Today, the President is traveling to Alaska to meet with some of the Alaskans who are on the frontlines of climate change, one of the greatest challenges facing our nation. Follow along with the President's trip at WhiteHouse.gov/Alaska.
“The state’s God-given natural treasures are all at risk.”President Obama
But just how did this treasure trove of national resources and beauty become a part of our union? While the President is en route, let's do a quick historical recap.
Secretary of State William H. Seward signed a treaty with Russia for the purchase of Alaska for $7.2 million. Despite the bargain deal (roughly two cents an acre), the purchase was ridiculed in Congress and in the press as “Seward’s folly,” and President Andrew Johnson’s “polar bear garden.” Nevertheless, the Senate ratified the purchase, adding a tremendous landmass (one-fifth the size of the rest of the U.S.) to America.
Despite a slow start in settlement, the discovery of gold in the late 19th century prompted thousands of Americans to migrate to the territory hoping to strike it rich. Alaska, rich in natural resources and beauty, has been contributing to American prosperity ever since.
From the day of his inauguration, 26th President Theodore Roosevelt was brought into discussions on then-territory Alaska, as disputes over boundary lines ensued through 1902.
Protecting our lands and wildlife was one of the chief concerns of President "Teddy" Roosevelt. Known as our "Conservationist President," Roosevelt used his authority to protect wildlife and public lands by creating the U.S. Forest Service and establishing 51 Federal Bird Reservations, 4 National Game Preserves, and 150 National Forests, including the Tongass and the Chugach in Alaska.
Working with longtime friend and famous preservationist John Muir, he also created five National Parks – and added land to Yosemite National Park.
He eventually enabled the 1906 American Antiquities Act, which gave the President authority to restrict the use of particular public lands in America. It gave the President the power to protect "historic landmarks, historic and prehistoric structures, and other objects of historic or scientific interest" on federal land by designations. President Roosevelt declared Grand Canyon, Devil’s Tower, and many more national monuments during his time in office.

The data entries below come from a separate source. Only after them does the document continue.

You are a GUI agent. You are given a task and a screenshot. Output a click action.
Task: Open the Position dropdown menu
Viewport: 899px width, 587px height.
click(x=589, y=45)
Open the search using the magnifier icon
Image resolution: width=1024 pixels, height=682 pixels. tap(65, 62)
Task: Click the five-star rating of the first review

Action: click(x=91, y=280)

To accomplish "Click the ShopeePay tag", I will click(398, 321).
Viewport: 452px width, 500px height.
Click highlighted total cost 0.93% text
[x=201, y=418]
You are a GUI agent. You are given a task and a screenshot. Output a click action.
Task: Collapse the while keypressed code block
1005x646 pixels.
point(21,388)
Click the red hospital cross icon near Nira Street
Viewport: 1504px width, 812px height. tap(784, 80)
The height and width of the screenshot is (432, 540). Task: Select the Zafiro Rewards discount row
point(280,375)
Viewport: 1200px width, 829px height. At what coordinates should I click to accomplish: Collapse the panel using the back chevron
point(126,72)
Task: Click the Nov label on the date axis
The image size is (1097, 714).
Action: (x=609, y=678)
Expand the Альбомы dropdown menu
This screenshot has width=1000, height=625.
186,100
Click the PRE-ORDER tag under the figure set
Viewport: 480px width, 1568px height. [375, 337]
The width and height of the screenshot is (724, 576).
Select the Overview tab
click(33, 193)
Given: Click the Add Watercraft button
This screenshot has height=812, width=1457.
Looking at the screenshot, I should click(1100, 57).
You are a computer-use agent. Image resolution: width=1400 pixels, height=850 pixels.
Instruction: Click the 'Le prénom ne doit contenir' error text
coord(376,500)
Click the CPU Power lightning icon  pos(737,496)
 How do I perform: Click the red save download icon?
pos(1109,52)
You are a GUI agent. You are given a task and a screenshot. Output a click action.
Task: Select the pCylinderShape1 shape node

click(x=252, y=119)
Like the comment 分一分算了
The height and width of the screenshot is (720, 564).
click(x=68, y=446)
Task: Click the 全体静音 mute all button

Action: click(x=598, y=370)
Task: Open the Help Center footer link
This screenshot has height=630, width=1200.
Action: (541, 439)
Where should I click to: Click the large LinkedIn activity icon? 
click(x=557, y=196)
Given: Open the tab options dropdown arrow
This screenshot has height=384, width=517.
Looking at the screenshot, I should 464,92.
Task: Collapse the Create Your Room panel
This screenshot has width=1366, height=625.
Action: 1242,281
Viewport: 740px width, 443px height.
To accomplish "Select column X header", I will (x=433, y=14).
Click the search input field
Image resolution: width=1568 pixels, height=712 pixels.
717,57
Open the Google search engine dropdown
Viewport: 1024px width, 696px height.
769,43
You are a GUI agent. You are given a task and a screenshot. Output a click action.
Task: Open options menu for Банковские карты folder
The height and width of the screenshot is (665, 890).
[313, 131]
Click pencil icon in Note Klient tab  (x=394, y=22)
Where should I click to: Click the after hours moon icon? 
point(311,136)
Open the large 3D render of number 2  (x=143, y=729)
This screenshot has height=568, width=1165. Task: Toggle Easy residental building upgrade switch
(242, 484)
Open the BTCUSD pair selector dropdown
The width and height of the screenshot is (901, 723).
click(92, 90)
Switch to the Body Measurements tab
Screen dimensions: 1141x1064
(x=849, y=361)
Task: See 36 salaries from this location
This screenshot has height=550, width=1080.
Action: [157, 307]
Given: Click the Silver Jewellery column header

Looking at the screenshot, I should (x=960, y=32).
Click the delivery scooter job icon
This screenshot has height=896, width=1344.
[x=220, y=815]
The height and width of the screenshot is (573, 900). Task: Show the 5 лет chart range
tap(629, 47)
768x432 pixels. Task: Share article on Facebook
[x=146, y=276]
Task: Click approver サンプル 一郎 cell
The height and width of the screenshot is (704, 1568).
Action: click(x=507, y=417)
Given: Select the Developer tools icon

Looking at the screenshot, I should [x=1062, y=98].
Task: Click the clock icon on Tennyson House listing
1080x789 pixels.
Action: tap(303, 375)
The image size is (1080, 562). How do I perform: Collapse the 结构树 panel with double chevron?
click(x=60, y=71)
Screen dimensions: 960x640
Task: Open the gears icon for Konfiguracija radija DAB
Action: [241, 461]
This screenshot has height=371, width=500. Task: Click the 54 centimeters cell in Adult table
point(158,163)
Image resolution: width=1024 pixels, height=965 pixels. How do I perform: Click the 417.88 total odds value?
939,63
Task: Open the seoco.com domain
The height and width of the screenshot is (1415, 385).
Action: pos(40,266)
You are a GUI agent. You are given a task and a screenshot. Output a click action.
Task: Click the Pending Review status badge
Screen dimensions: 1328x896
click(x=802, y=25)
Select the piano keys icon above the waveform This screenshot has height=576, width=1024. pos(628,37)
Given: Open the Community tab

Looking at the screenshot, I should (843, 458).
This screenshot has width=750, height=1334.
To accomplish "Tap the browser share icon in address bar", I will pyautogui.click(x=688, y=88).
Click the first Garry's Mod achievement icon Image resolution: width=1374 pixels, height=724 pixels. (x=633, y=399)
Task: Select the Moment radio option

With this conservation mindset, President Roosevelt knew that Alaska – a land filled with a wealth of natural resources, particularly those being discovered by gold rush enthusiasts – needed to be protected and well-managed. In a speech to the 57th Congress in 1902, President Roosevelt stated the following:
No country has a more valuable possession – in mineral wealth, in fisheries, furs, forests, and also in land available for certain kinds of farming and stock growing. The forests of Alaska should be protected and as a secondary but still important matter, the game also….Laws should be enacted to protect the Alaskan salmon fisheries against the greed which would destroy them.President Theodore Roosevelt
At his persuasion, Congress passed a series of acts designed to regulate the harvesting of Alaskan wildlife, including the Alaska Game Act, which was strengthened by an act amending the Alaska Game Act in 1908. In 1909, President Roosevelt also first protected the Yukon Delta National Wildlife Refuge.
In early August 1944, President Franklin Delano Roosevelt (FDR) journeyed to Alaska for a six-day inspection and fishing trip, the second President to make the trip north. While in Alaska, FDR made stops at Adak, Kodiak, and Auke Bay, visiting with soldiers as part of a trip across the Pacific during World War II.
On this day, President Dwight D. Eisenhower signed a special proclamation admitting the territory of Alaska into the Union as the 49th and largest state.
Today, President Obama becomes the first President to visit America's Arctic, witnessing firsthand the impacts of climate change on this region on the frontlines. The President, along with Secretary of State John Kerry and foreign ministers, will discuss the challenges of how to best manage the future of this region, and the people and natural resources that reside there.